August is the quintessence of summer on the human calendar, a month of lazy, crazy, hazy days at the beach or in the back yard. But for much of the natural world, the season already is turning.
It is not a showy change, with leaves bursting into color and flocks of squawking ducks landing on the pond. That comes later. Autumn in August is less conspicuous.
Nature is giving the signal, in the form of less and less daylight, that it is time to shut down, move on or otherwise take that next step. Although the monarch butterfly does not migrate until September, two lesser-known butterflies that make short-distance migrations -- the cloudless sulfur and common buckeye -- can be seen here, said naturalist Denise Gibbs of Black Hill Regional Park in Montgomery County.
But the most visible examples of summer's end are plants and shorebirds. Many trees and shrubs have finished this year's business and are on to next year's. They have bid adieu to summer.
"It's not so much they are getting ready for winter, but they are done for the season with their vegetative growth," said Phil Normandy, plant collections manager for Brookside Gardens in Wheaton. "They are switching from growing season -- vegetative growth -- to flower buds for next season, and fruit."
This is the source of advice from horticulturists not to prune spring-flowering shrubs and trees now. If you do, you cut off their flowering potential for next year. Wait until just after they bloom.
Normandy said berries on dogwood trees and some hollies are almost full size now, even though they have not changed color. Underground, bulbs that will bloom in the spring are sprouting roots or are about to. Above, acorns and nuts are forming in oaks and beeches.
Some of these fruits, seeds and berries will be food for passing birds. Their fall migration already is underway.
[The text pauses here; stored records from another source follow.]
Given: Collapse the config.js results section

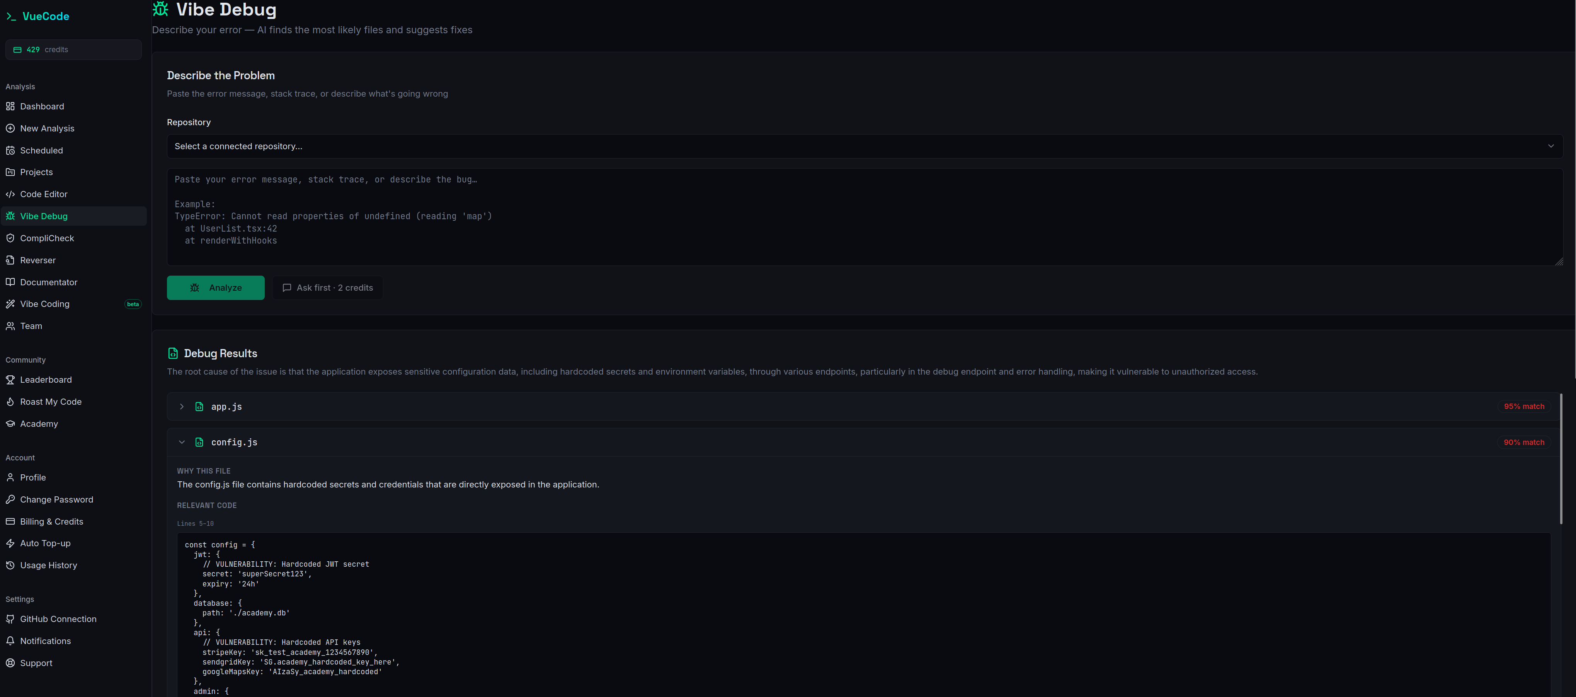Looking at the screenshot, I should point(182,442).
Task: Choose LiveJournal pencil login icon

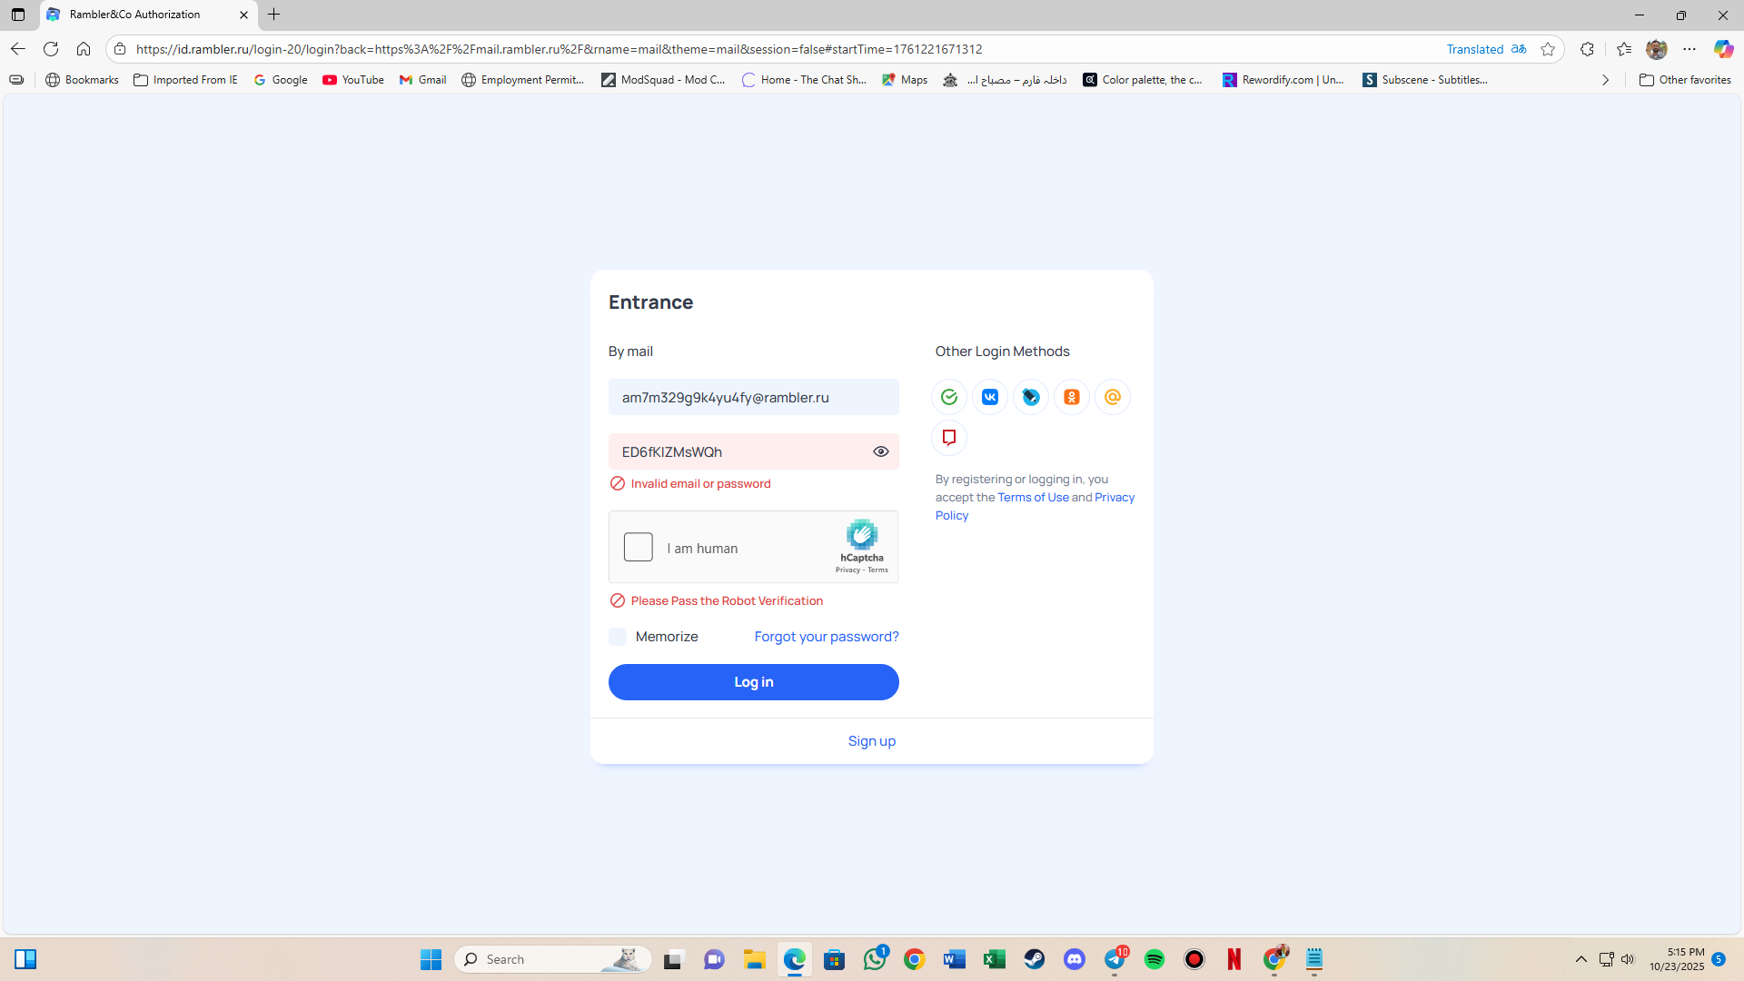Action: [x=1031, y=397]
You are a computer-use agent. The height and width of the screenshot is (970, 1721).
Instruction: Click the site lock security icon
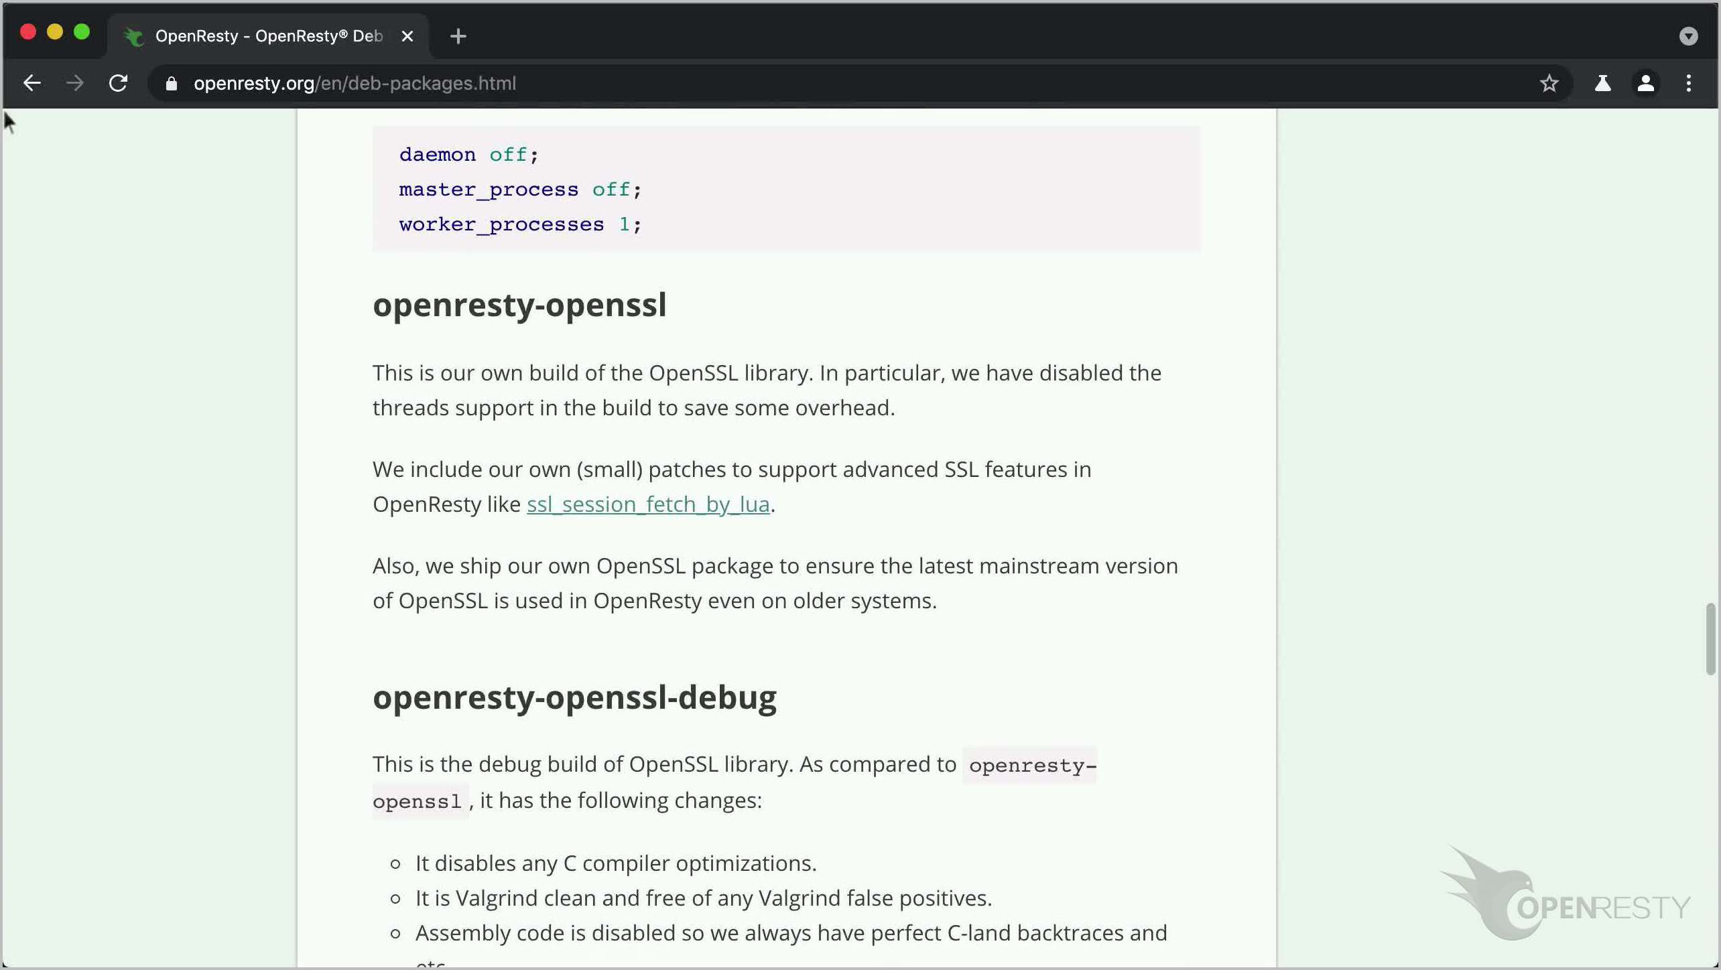click(x=172, y=83)
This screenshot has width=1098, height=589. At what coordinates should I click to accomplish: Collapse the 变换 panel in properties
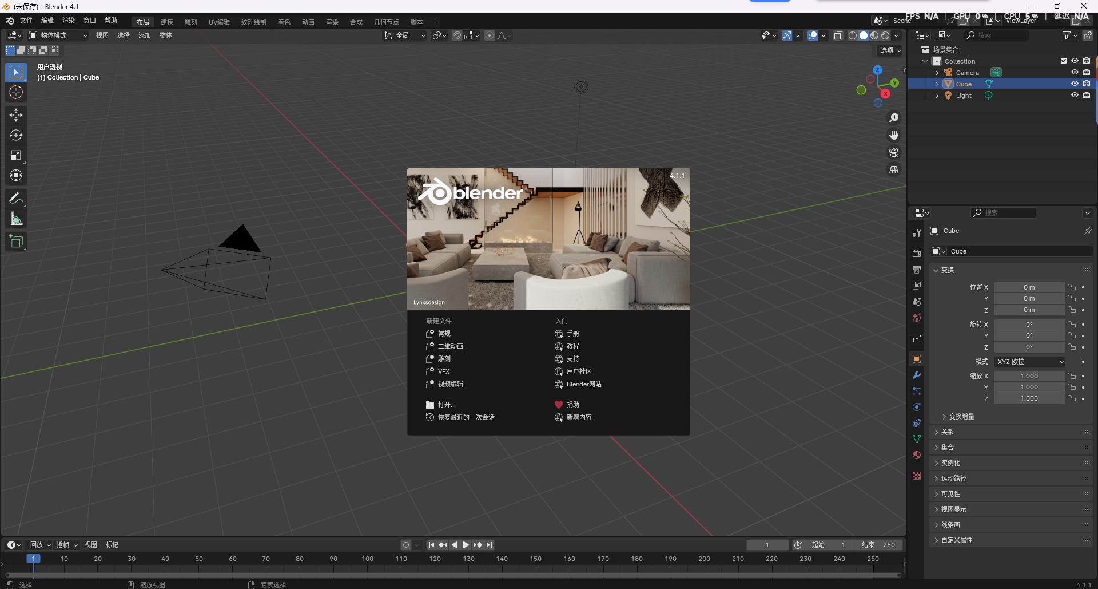pyautogui.click(x=946, y=270)
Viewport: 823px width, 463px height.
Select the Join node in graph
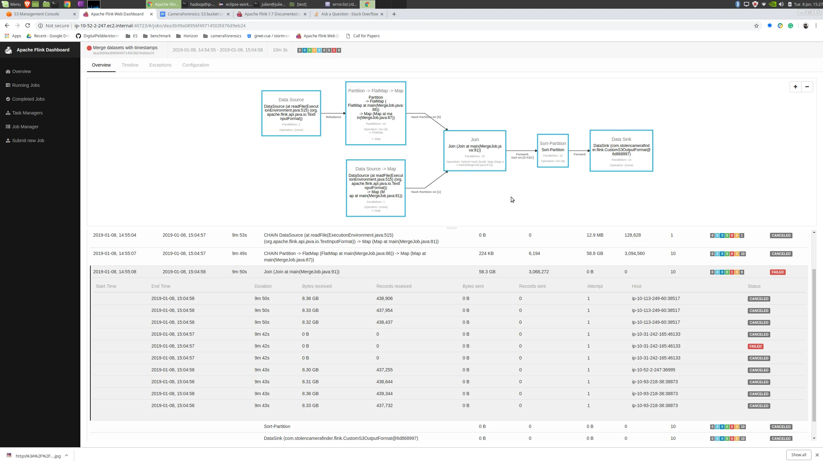coord(475,150)
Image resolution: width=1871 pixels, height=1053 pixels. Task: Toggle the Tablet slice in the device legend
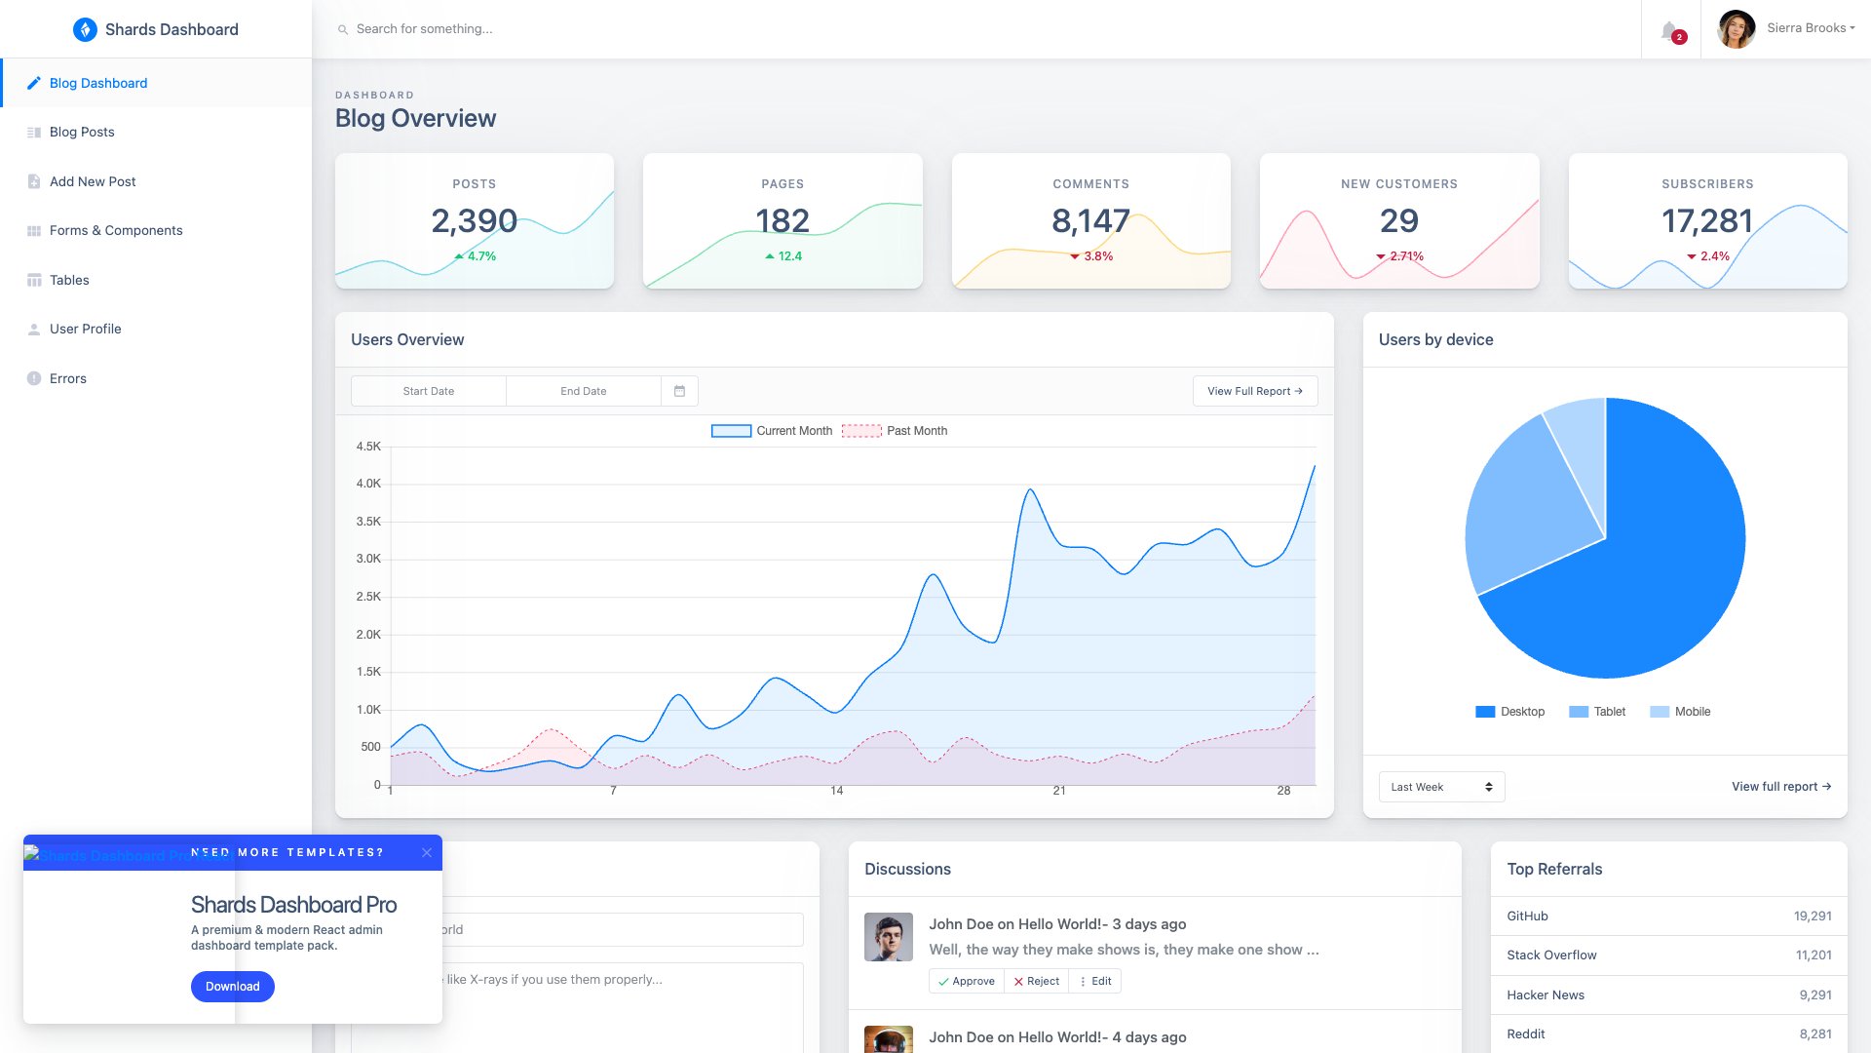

"Shorebird migration is going full blast by August, and songbird migration picks up steadily by late August," said John Bjerke, who teaches birding workshops for the Audubon Naturalist Society. "Birders recognize that the first of August for sure is the start of fall migration."
Shorebirds are small to mid-size birds with names such as plover, yellowlegs and sanderling. They feed on worms, insects and other tiny critters. They fly by night.
The Delaware Bay is the closest place to Washington to see them in large numbers. But they also frequent inland reservoirs, sewage treatment ponds, mudflats next to creeks and flooded fields and meadows. The mudflats along Hunting Creek south of Alexandria are a particularly good spot, Bjerke said.
These birds have summered in Alaska and Canada, where chicks hatched, and are headed to warm wintering grounds. The females begin heading south in July. Then the males go. The young, left to fend for themselves, don't leave until later and won't arrive in this area in large numbers until the middle of the month.
The adults that pass through this area are worn out from breeding and hungry. Their plumage is shabby, and they flit about frenetically looking for food. Bjerke said they might spend a week fattening up before heading on, sometimes flying thousands of miles in two or three days.
The young that make it here look fresher. The unanswered question about them, Bjerke said, is how they find the way. Maybe a few adults are around to help, and the birds know to follow shorelines on their way. Somehow, they make it.
Later this month, songbirds will begin coming through. Jeff Swinebroad, who teaches birding classes in the area, said they not only look duller than they did in the spring because they are not wearing their attention-getting breeding plumage but they also are not as noisy. They call to each other in a utilitarian way, but gone are the elaborate courting and turf-defending songs of spring.